I think if you just call and order 1/8" nozzles most the time they come drilled for around 2 gpm at about 1500 psi. You can amp up the pressure but once you reach the flow limit of the hose your jet will just bypass whatever won't flow through the hose.

You can get Aqua Mole to custom drill 1/8" nozzles I think.


----------



## rocksteady (Oct 8, 2008)

I have the same hose; 1/8" Piranha and it works fine. I have been meaning to get a cornering nozzle for those stubborn traps.




Paul


----------



## Maximumplumbing (Nov 6, 2010)

I had the guys at general tell me that i shouldn't use anything smaller that 1/4 hose with my jetter. They say it won't let enough flow through and it will damage my pump. What do you guys think about that?


----------



## SewerRat (Feb 26, 2011)

The concept is that the water gets unloaded and recirculated through the pump and starts to build heat. That's what happens when you close the valve with the engine running, and is why you should never let the engine run with no water flowing for more than 15 or 20 seconds, although we all do.

Realistically, the pump on a jetter as small as yours only probably holds a few tablespoons of water at a time, so at 2 gpm it should be enough to stay cool.
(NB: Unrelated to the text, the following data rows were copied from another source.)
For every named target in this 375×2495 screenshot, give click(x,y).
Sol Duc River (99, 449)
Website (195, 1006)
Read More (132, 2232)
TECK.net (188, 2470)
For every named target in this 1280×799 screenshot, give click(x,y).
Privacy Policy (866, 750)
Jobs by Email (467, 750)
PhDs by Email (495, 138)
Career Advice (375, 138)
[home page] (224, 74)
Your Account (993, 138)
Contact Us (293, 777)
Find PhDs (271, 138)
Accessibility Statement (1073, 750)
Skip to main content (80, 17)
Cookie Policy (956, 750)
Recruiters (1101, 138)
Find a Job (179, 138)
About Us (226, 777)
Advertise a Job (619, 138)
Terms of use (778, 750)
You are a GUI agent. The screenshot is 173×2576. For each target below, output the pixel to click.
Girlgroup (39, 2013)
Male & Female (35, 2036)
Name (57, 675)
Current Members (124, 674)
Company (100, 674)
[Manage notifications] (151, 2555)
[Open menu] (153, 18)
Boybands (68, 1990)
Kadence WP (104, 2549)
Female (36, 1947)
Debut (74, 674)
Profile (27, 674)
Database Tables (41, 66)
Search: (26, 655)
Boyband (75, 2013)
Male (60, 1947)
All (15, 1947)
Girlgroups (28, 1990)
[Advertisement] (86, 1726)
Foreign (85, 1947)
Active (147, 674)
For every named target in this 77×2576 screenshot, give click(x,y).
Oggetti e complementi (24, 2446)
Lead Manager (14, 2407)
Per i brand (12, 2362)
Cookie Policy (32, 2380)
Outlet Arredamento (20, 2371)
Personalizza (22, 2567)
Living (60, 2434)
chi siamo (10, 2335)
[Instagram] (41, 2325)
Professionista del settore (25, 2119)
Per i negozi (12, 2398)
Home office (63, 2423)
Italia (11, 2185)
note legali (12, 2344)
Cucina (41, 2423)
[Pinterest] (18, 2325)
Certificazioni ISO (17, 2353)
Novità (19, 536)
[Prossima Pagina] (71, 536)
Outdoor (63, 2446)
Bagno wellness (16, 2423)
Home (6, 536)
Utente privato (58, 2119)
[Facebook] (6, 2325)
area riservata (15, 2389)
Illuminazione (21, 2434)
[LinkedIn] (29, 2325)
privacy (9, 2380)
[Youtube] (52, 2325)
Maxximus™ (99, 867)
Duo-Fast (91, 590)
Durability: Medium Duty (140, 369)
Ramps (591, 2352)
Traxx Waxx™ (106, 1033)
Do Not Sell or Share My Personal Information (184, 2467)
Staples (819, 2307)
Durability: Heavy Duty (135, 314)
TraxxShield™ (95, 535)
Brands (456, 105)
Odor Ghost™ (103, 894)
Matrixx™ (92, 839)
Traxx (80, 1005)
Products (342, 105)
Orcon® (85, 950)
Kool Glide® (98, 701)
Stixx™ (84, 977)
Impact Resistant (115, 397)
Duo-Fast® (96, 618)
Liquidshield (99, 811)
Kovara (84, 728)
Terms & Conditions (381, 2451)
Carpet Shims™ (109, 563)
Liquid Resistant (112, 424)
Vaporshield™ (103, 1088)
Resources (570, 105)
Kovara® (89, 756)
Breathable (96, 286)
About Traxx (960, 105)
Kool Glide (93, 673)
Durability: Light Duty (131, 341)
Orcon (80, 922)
Remember, with that low of flow run the engine at or just above idle so the pump is turning slower. You should be fine.

Another trick is to lengthen the return hose on your unloader. Most machines have a fairly short hose so the minute amount of water in the pump quickly recirculates. If you take that line off and replace it with a fairly long one, and coil the extra up neatly and zip tie it to your jetter somewhere, then there is a lot more volume of water in the line that recirculates and so it takes a lot longer to overheat. Add a high temp relief valve as well if you are worried about it.

If 1/8" works for everybody else it oughta work on a General machine as well, but I'm not paying if your pump blows up. :laughing:


----------



## Maximumplumbing (Nov 6, 2010)

what size fittings or threads are usually on the 1/8 and 3/16 hoses? I'm wondering if i will have to get new nozzles if I take the chance and purchase a smaller hose. What kind of specs are you guys running with these smaller hoses?


----------